Old Monster Dog:FOUNDATION-English-Elaborate2

Little J is initially scared to approach the ‘monster’ in the back yard. Encouraged to face his fears, he vows to catch the frilly-necked monster and sets about building a monster trap with the help of Levi.

Elaborate - Create short texts to explore, record and report ideas and events using familiar words and beginning writing knowledge

Theme - CHARACTER

As a class, view the clip:

  • Teacher Eater, 'Lift Off’, ACTF (Scootle: TLF ID R7813)

This short animated film shows a storybook-style animation for young children about a boy, Bron, who loves dragons. One day he befriends a lost dragon called Louie, who follows him to school. Bron's father refuses to allow Bron to keep Louie, and Louie is about to be removed by the dragon catcher when a huge 'teacher eater' dragon appears and threatens all of the teachers. Louie saves the teachers by turning the teacher eater to stone. He becomes a hero and ends up living at Bron's house and acting as the school's protector.

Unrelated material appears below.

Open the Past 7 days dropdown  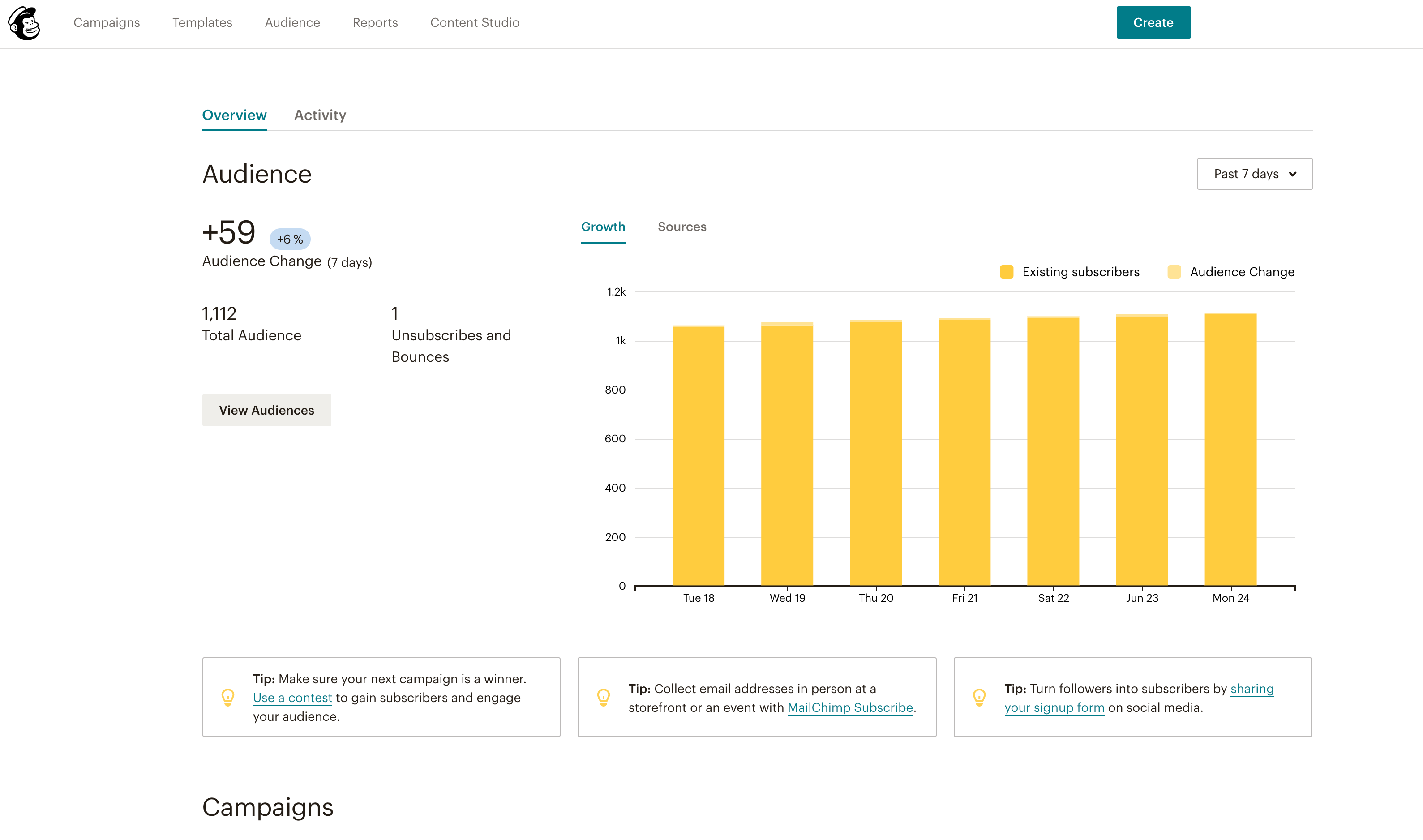pyautogui.click(x=1254, y=174)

Ask students to identify the ‘hero’ and the ‘villain’ and to describe the characteristics of each identified character. Introduce the idea that both characters are ‘dragons’. Have students vote on whether they believe the accepted view of a dragon is usually ‘nice’ or ‘naughty’?

Have students to nominate their favourite dragon characters or stories, and state which category they think the dragon is in: ‘nice’ or ‘naughty’? Determine where the students have encountered their dragon stories, e.g. book, video, game.

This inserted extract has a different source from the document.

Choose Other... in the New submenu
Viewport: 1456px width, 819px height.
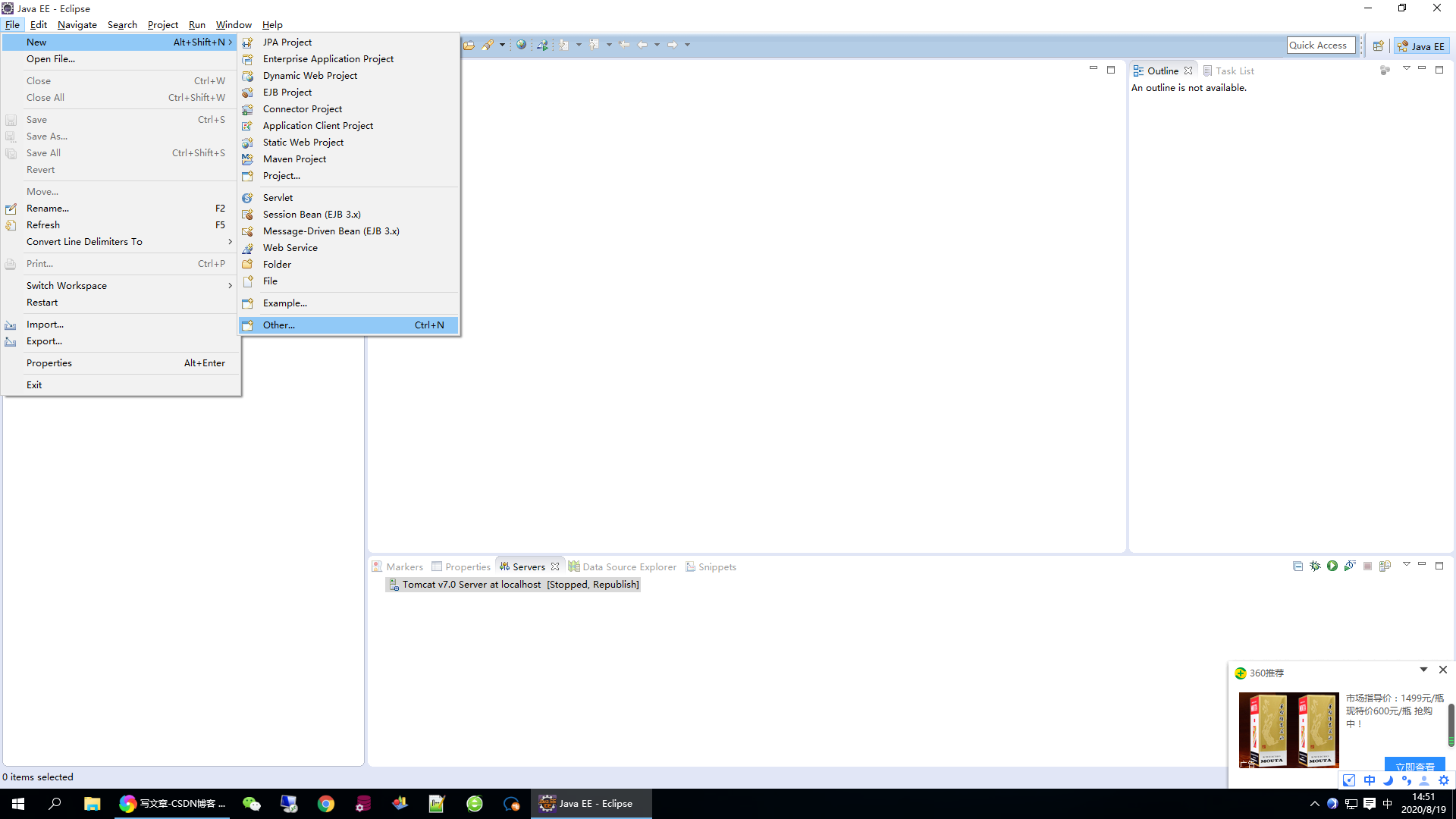tap(279, 325)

Ask students to explain the actions the characters perform in their stories that make people label them as ‘nice’ or ‘naughty’.

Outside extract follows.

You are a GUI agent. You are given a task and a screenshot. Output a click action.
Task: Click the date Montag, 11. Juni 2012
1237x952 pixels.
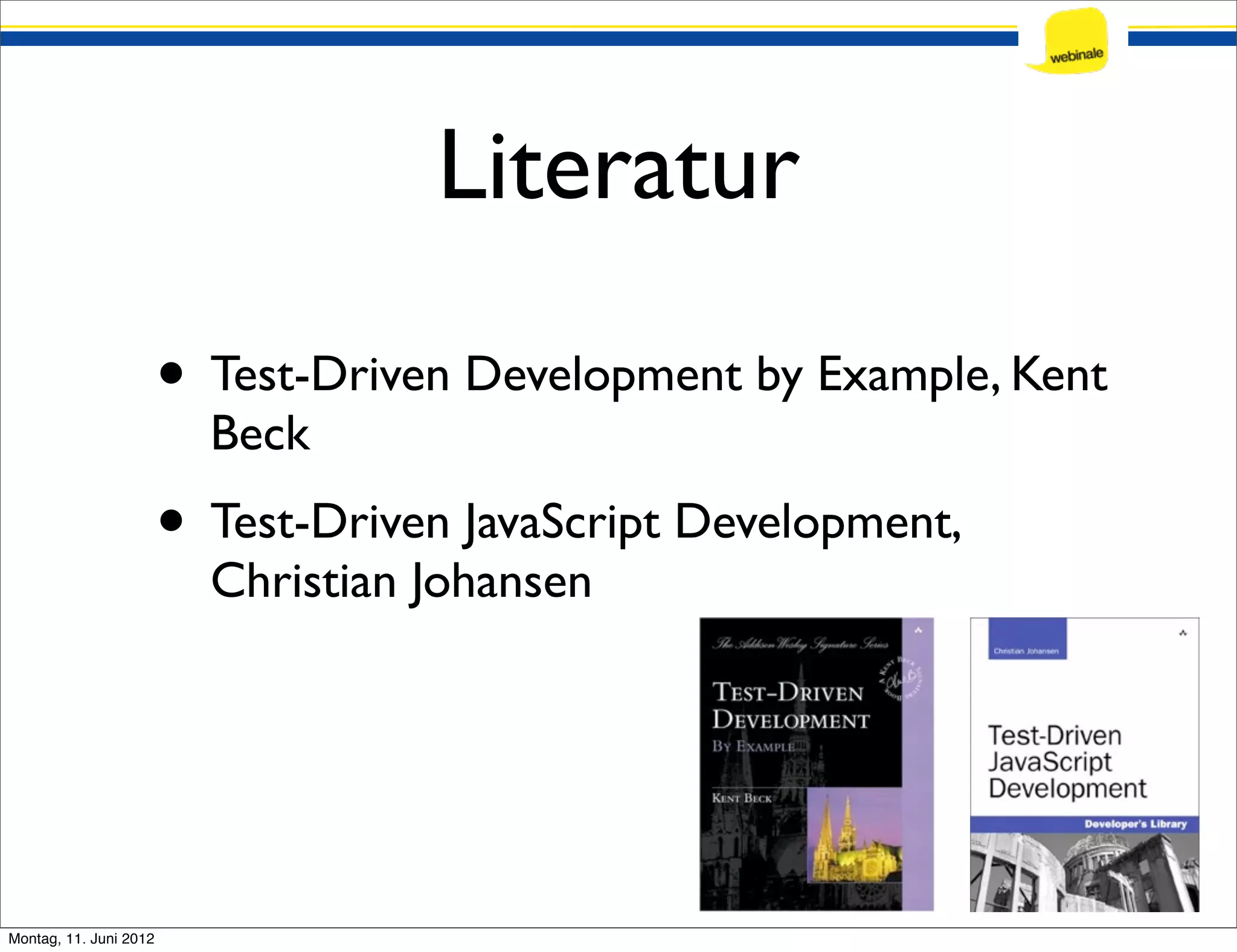pos(82,939)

Then, explore ideas about a character that are opposite to the original story. For example, if Shrek was mean, how would the story change? Who determines whether the character is naughty or nice? Writer or audience?

Ask students to imagine that their story was reported by a news outlet. Provide some story starters for students to use as springboards for telling their ‘side of the story’. They can change or twist a well-known fairy tale, change the ending of a story, or swap how characters react to the dilemmas of the story.